Segment Start: Text
THE stranger who would form a correct opinion of the English
character, must not confine his observations to the metropolis.
He must go forth into the country; he must sojourn in villages
and hamlets; he must visit castles, villas, farm-houses,
cottages; he must wander through parks and gardens; along hedges
and green lanes; he must loiter about country churches; attend
wakes and fairs, and other rural festivals; and cope with the
people in all their conditions, and all their habits and humors.
In some countries, the large cities absorb the wealth and fashion
of the nation; they are the only fixed abodes of elegant and
intelligent society, and the country is inhabited almost entirely
by boorish peasantry. In England, on the contrary, the metropolis
is a mere gathering-place, or general rendezvous, of the polite
classes, where they devote a small portion of the year to a hurry
of gayety and dissipation, and, having indulged this kind of
carnival, return again to the apparently more congenial habits of
rural life. The various orders of society are therefore diffused
over the whole surface of the kingdom, and the more retired
neighborhoods afford specimens of the different ranks.
The English, in fact, are strongly gifted with the rural feeling.
They possess a quick sensibility to the beauties of nature, and a
keen relish for the pleasures and employments of the country.
This passion seems inherent in them. Even the inhabitants of
cities, born and brought up among brick walls and bustling
streets, enter with facility into rural habits, and evince a tact
for rural occupation. The merchant has his snug retreat in the
vicinity of the metropolis, where he often displays as much pride
and zeal in the cultivation of his flower-garden, and the
maturing of his fruits, as he does in the conduct of his
business, and the success of a commercial enterprise. Even those
less fortunate individuals, who are doomed to pass their lives in
the midst of din and traffic, contrive to have something that
shall remind them of the green aspect of nature. In the most dark
and dingy quarters of the city, the drawing-room window resembles
frequently a bank of flowers; every spot capable of vegetation
has its grass-plot and flower-bed; and every square its mimic
park, laid out with picturesque taste, and gleaming with
refreshing verdure.
Those who see the Englishman only in town, are apt to form an
unfavorable opinion of his social character. He is either
absorbed in business, or distracted by the thousand engagements
that dissipate time, thought, and feeling, in this huge
metropolis. He has, therefore, too commonly, a look of hurry and
abstraction. Wherever he happens to be, he is on the point of
going somewhere else; at the moment he is talking on one subject,
his mind is wandering to another; and while paying a friendly
visit, he is calculating how he shall economize time so as to pay
the other visits allotted to the morning. An immense metropolis,
like London, is calculated to make men selfish and uninteresting.
Segment End: Text
Segment Start: Information supplied
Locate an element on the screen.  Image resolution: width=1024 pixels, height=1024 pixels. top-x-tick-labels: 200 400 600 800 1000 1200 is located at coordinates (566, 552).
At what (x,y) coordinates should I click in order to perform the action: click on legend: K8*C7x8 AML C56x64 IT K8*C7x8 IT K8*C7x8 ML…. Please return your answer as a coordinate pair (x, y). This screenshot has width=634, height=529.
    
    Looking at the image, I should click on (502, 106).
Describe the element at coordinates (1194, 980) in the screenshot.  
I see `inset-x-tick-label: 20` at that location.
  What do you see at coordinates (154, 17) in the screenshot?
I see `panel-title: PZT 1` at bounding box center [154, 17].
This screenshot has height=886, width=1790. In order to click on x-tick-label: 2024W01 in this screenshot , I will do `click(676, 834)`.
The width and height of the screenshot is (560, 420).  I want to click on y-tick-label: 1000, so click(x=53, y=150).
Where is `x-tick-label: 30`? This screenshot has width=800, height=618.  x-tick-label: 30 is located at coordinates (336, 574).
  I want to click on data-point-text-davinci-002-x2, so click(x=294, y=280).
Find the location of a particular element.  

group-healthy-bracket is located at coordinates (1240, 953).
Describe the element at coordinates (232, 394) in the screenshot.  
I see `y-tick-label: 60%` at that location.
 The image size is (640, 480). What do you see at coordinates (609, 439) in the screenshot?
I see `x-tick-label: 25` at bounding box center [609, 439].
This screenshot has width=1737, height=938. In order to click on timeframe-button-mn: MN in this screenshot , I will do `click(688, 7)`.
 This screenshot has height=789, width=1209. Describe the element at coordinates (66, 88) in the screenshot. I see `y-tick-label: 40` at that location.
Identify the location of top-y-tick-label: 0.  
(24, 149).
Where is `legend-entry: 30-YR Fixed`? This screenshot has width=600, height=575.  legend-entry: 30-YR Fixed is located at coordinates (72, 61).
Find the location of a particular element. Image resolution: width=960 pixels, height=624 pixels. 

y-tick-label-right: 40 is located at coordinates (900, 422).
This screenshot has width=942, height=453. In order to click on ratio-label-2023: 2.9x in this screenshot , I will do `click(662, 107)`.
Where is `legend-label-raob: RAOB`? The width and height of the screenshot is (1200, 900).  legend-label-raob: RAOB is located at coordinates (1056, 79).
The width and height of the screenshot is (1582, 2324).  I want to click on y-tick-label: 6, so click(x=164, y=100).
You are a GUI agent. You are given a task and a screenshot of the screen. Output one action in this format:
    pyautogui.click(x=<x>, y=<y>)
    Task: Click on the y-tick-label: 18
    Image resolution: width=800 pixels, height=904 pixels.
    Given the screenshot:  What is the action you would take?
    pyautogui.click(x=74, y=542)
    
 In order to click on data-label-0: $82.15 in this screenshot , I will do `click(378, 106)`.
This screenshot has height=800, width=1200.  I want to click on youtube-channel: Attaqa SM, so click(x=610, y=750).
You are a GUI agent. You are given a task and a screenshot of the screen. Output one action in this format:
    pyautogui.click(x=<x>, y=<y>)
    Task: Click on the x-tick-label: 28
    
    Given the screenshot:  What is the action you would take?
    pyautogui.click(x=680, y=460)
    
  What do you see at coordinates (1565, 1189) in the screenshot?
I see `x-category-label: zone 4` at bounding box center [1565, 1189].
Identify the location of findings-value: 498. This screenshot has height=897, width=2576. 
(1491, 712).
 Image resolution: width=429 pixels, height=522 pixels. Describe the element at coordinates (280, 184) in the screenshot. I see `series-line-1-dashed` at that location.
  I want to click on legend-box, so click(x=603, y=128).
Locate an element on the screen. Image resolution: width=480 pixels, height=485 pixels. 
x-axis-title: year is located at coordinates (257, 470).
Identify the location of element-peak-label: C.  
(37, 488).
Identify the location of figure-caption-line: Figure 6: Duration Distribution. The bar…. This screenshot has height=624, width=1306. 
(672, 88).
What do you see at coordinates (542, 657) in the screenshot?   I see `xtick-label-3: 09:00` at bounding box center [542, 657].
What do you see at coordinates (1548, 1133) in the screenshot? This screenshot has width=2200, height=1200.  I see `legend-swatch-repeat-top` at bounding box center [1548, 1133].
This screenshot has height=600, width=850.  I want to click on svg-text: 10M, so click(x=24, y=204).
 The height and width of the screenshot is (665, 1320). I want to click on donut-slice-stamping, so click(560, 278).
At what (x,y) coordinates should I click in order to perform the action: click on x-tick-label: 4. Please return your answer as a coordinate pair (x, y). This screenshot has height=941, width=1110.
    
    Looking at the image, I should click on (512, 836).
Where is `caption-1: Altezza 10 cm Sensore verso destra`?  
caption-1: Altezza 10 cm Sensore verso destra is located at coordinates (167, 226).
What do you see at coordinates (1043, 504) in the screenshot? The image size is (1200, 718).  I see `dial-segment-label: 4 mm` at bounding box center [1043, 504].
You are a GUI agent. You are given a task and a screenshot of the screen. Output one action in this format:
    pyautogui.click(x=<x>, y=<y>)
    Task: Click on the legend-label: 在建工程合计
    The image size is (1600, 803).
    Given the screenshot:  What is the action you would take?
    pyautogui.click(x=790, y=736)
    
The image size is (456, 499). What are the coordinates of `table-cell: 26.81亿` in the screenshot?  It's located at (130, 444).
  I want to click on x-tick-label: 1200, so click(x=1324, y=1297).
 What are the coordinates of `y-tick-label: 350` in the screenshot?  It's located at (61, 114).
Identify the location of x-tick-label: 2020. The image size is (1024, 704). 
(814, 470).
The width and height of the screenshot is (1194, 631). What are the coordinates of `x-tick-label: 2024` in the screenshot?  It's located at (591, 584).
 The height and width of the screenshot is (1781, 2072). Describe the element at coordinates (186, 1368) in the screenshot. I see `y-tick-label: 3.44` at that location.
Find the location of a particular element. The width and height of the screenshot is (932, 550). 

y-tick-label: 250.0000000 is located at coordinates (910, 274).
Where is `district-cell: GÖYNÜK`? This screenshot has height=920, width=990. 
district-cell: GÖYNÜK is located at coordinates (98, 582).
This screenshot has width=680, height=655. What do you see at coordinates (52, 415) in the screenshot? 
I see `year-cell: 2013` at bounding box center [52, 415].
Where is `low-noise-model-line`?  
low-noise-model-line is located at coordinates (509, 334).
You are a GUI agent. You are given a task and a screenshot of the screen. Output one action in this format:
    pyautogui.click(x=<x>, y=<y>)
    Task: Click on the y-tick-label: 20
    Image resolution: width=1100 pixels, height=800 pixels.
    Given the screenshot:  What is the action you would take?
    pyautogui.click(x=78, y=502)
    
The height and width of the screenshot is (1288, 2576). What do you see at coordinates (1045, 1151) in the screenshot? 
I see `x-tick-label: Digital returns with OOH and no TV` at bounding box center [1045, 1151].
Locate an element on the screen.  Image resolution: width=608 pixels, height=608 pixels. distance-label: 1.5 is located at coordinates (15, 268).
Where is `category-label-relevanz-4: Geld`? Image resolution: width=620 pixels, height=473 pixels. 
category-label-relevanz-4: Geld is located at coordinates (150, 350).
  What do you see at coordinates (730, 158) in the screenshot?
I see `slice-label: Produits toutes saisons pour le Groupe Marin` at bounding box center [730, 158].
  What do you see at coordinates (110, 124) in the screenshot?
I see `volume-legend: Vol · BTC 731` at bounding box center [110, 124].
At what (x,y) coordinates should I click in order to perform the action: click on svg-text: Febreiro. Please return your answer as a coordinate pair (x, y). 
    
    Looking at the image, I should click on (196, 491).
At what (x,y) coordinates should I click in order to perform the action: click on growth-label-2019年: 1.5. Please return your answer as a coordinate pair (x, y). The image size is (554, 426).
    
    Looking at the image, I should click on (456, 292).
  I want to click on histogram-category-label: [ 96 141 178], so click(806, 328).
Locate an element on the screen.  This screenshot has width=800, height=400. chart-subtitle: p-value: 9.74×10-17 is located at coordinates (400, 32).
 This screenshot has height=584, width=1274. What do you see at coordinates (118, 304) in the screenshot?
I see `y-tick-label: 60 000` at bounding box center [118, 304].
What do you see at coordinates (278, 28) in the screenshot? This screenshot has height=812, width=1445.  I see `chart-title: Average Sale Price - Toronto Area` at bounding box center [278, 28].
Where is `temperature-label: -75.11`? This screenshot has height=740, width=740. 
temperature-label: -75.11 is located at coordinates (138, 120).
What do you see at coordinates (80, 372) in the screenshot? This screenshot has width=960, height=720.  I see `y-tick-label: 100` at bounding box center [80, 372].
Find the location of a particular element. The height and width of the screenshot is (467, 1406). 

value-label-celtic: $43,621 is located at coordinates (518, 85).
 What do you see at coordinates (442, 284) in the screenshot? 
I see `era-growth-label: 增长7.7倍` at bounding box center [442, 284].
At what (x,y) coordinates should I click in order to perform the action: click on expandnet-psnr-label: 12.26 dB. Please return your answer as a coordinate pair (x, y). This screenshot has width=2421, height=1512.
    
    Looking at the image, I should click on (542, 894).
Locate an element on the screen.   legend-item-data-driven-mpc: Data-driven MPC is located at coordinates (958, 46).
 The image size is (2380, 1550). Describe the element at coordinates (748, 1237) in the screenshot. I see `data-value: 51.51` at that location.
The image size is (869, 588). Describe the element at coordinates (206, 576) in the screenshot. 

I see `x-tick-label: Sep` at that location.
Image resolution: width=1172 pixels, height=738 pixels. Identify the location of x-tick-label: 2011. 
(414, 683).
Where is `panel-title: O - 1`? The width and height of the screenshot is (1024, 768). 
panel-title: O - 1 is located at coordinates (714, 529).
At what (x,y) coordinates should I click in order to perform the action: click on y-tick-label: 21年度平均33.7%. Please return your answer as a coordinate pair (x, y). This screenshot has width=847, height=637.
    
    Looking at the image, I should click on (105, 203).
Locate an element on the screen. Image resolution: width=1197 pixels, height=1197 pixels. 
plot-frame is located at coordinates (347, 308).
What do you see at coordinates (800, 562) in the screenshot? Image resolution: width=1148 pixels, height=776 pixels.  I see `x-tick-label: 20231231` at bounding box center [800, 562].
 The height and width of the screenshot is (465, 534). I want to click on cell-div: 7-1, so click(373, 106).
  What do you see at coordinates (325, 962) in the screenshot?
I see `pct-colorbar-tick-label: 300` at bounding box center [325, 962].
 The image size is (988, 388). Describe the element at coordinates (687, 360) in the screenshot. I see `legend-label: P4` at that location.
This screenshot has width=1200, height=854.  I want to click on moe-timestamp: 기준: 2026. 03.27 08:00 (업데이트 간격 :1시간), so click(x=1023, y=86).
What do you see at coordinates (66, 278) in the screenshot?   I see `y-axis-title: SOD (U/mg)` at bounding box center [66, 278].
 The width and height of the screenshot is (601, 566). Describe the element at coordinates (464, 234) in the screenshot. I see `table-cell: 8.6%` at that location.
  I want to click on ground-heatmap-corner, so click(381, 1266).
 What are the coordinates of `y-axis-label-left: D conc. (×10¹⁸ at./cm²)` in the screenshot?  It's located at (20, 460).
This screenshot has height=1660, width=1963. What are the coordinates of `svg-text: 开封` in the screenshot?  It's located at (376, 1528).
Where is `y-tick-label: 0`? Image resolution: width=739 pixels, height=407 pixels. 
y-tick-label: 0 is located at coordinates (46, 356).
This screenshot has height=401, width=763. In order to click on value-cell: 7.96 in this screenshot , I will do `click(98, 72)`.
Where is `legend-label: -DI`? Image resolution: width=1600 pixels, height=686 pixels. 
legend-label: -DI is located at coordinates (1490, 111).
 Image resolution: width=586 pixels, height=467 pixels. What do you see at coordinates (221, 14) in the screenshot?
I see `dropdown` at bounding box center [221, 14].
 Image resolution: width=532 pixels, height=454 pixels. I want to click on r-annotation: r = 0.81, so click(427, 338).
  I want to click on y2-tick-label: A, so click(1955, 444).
Segment End: Information supplied
● Exercise instructions:
1 > Decide whether each statement agrees with the passage on English rural life, answering yes or no and quoting the words that settle it: (a) the polite classes spend most of the year in the metropolis; (b) the merchant keeps a retreat near the metropolis; (c) a huge city like London tends to make men selfish and uninteresting.
2 > In the passage on English rural life, what does the drawing-room window often resemble in the darkest and dingiest quarters of the city?
3 > Please repeat the part of the passage on English rural life that begins at the words "In some countries, the" and stops after "of the country.".
Answer using only the passage on English rural life.

● Solution list:
1 >
(a) No: "where they devote a small portion of the year to a hurry of gayety and dissipation"
(b) Yes: "The merchant has his snug retreat in the vicinity of the metropolis"
(c) Yes: "An immense metropolis, like London, is calculated to make men selfish and uninteresting."

2 > A bank of flowers.

3 >
In some countries, the large cities absorb the wealth and fashion
of the nation; they are the only fixed abodes of elegant and
intelligent society, and the country is inhabited almost entirely
by boorish peasantry. In England, on the contrary, the metropolis
is a mere gathering-place, or general rendezvous, of the polite
classes, where they devote a small portion of the year to a hurry
of gayety and dissipation, and, having indulged this kind of
carnival, return again to the apparently more congenial habits of
rural life. The various orders of society are therefore diffused
over the whole surface of the kingdom, and the more retired
neighborhoods afford specimens of the different ranks.
The English, in fact, are strongly gifted with the rural feeling.
They possess a quick sensibility to the beauties of nature, and a
keen relish for the pleasures and employments of the country.